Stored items
__________________________________________________

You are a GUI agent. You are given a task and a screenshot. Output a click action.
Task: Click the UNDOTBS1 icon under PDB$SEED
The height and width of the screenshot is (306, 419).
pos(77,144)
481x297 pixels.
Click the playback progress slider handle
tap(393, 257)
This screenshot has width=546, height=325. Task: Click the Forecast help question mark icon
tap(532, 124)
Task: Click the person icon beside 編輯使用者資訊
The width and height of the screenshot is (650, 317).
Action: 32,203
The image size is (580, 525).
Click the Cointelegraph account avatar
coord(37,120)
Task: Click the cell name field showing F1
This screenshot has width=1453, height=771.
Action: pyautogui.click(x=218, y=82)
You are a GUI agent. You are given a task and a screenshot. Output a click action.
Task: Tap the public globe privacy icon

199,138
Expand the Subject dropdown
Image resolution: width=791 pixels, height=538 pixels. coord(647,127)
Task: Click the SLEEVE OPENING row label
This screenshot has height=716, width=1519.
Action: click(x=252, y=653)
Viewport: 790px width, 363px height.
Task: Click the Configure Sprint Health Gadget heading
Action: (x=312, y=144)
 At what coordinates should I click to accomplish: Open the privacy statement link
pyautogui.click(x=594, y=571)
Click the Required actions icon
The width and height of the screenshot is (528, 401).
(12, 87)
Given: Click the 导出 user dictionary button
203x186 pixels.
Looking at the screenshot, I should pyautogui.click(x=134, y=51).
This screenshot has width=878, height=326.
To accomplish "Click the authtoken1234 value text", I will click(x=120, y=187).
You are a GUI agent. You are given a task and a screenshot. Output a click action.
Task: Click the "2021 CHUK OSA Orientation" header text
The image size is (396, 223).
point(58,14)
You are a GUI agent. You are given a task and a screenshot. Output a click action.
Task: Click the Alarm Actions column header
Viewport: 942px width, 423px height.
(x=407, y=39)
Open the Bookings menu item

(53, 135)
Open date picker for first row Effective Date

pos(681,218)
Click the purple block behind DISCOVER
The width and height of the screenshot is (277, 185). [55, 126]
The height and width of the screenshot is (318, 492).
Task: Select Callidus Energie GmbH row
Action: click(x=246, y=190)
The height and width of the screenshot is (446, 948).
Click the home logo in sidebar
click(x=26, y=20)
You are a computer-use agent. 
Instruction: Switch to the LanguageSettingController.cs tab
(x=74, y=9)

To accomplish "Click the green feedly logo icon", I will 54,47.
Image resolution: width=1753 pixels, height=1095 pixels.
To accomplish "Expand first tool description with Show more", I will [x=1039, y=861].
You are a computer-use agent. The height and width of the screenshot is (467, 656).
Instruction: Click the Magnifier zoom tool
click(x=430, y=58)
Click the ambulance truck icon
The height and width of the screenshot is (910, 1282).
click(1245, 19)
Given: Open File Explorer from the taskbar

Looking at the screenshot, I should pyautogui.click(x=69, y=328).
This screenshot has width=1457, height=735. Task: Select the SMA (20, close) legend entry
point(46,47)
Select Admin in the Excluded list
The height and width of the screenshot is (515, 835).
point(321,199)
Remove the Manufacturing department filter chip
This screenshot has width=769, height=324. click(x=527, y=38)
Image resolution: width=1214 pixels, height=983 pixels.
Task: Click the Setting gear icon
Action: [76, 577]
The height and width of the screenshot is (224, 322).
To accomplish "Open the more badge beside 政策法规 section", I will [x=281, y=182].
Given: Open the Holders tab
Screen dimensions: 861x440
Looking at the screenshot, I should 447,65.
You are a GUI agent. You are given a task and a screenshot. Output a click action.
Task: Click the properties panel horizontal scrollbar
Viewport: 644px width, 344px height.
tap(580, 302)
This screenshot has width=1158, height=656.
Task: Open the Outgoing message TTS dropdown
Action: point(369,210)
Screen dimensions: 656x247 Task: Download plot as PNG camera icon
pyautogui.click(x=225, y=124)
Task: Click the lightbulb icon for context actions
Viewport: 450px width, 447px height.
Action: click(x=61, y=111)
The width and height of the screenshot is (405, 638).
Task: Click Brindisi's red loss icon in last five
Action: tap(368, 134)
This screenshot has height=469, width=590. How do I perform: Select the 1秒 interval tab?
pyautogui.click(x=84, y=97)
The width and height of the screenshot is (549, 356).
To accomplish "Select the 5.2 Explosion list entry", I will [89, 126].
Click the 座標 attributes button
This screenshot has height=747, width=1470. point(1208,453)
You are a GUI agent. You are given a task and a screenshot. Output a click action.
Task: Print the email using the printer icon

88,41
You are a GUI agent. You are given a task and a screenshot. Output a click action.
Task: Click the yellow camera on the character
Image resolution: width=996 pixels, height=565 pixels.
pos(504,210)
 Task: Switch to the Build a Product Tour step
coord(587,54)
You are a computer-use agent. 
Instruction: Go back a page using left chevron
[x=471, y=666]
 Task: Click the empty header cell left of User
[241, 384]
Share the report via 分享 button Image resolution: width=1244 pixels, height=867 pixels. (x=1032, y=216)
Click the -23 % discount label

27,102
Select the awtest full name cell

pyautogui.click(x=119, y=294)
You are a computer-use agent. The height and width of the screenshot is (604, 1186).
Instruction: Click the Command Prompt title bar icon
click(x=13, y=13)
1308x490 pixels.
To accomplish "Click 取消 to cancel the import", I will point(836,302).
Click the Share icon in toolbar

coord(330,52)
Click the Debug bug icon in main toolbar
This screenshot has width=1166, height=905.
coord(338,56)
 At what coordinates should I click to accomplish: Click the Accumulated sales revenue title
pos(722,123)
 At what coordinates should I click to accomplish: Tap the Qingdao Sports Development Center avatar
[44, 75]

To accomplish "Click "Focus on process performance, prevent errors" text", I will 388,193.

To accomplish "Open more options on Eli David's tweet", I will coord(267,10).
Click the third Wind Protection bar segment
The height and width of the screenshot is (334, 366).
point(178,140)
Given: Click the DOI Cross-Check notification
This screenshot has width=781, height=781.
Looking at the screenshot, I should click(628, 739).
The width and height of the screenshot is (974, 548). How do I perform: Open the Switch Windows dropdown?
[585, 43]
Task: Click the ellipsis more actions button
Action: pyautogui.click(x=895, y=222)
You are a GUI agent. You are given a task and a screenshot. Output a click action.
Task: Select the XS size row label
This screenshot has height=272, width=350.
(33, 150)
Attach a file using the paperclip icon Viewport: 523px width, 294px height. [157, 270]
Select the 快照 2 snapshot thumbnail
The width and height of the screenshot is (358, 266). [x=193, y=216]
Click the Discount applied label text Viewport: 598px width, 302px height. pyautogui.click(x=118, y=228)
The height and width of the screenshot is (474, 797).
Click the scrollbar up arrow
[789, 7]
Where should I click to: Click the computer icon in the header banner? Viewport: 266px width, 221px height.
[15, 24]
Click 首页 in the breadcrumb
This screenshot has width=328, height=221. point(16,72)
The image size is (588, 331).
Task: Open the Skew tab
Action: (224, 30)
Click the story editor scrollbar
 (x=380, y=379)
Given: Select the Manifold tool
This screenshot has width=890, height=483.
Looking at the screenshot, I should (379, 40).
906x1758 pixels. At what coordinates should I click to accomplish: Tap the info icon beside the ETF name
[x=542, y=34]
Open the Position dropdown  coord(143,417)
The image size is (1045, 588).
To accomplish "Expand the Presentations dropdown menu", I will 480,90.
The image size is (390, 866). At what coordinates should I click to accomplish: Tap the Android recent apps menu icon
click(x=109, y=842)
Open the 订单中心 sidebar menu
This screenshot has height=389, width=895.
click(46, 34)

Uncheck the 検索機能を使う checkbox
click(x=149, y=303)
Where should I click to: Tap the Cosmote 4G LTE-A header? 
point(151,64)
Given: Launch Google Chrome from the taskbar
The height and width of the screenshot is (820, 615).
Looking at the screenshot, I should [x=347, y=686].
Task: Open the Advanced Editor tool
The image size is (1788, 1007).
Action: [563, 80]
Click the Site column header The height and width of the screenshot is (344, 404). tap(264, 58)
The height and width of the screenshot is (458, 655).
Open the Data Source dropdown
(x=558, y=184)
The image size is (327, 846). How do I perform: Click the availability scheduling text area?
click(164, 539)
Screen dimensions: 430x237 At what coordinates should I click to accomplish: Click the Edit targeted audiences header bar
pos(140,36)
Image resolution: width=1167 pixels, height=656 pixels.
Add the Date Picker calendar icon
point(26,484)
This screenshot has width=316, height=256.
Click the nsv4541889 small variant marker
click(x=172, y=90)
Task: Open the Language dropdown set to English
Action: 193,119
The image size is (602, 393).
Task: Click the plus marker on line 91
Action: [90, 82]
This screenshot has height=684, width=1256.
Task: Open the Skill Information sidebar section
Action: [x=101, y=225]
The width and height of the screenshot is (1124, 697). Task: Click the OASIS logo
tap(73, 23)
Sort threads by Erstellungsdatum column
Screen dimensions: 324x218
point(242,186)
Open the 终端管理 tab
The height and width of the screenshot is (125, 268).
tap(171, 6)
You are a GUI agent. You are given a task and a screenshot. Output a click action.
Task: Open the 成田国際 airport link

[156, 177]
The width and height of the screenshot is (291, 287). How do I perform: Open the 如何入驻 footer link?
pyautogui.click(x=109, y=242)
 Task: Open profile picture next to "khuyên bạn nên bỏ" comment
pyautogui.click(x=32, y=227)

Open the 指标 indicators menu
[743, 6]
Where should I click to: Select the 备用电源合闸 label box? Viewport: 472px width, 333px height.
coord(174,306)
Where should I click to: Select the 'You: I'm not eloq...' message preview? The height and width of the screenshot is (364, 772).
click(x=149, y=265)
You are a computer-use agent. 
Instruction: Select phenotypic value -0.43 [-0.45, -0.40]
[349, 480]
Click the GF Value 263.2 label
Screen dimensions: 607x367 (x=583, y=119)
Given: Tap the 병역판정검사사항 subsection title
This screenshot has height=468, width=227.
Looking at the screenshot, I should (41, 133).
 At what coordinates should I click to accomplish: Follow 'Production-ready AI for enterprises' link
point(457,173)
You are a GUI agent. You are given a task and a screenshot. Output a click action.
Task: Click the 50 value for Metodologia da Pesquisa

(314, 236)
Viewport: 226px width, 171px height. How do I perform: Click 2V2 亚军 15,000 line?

__________________________________________________

• _Task instructions_
Begin with the first line of the data above and, please, print each line exactly until you have printed the line containing "The height and width of the screenshot is (446, 948)."; print nothing else.

• _Result for this task_
You are a GUI agent. You are given a task and a screenshot. Output a click action.
Task: Click the UNDOTBS1 icon under PDB$SEED
The height and width of the screenshot is (306, 419).
pos(77,144)
481x297 pixels.
Click the playback progress slider handle
tap(393, 257)
This screenshot has width=546, height=325. Task: Click the Forecast help question mark icon
tap(532, 124)
Task: Click the person icon beside 編輯使用者資訊
The width and height of the screenshot is (650, 317).
Action: 32,203
The image size is (580, 525).
Click the Cointelegraph account avatar
coord(37,120)
Task: Click the cell name field showing F1
This screenshot has width=1453, height=771.
Action: pyautogui.click(x=218, y=82)
You are a GUI agent. You are given a task and a screenshot. Output a click action.
Task: Tap the public globe privacy icon

199,138
Expand the Subject dropdown
Image resolution: width=791 pixels, height=538 pixels. coord(647,127)
Task: Click the SLEEVE OPENING row label
This screenshot has height=716, width=1519.
Action: click(x=252, y=653)
Viewport: 790px width, 363px height.
Task: Click the Configure Sprint Health Gadget heading
Action: (x=312, y=144)
 At what coordinates should I click to accomplish: Open the privacy statement link
pyautogui.click(x=594, y=571)
Click the Required actions icon
The width and height of the screenshot is (528, 401).
(12, 87)
Given: Click the 导出 user dictionary button
203x186 pixels.
Looking at the screenshot, I should pyautogui.click(x=134, y=51).
This screenshot has width=878, height=326.
To accomplish "Click the authtoken1234 value text", I will click(x=120, y=187).
You are a GUI agent. You are given a task and a screenshot. Output a click action.
Task: Click the "2021 CHUK OSA Orientation" header text
The image size is (396, 223).
point(58,14)
You are a GUI agent. You are given a task and a screenshot. Output a click action.
Task: Click the Alarm Actions column header
Viewport: 942px width, 423px height.
(x=407, y=39)
Open the Bookings menu item

(53, 135)
Open date picker for first row Effective Date

pos(681,218)
Click the purple block behind DISCOVER
The width and height of the screenshot is (277, 185). [55, 126]
The height and width of the screenshot is (318, 492).
Task: Select Callidus Energie GmbH row
Action: click(x=246, y=190)
The height and width of the screenshot is (446, 948).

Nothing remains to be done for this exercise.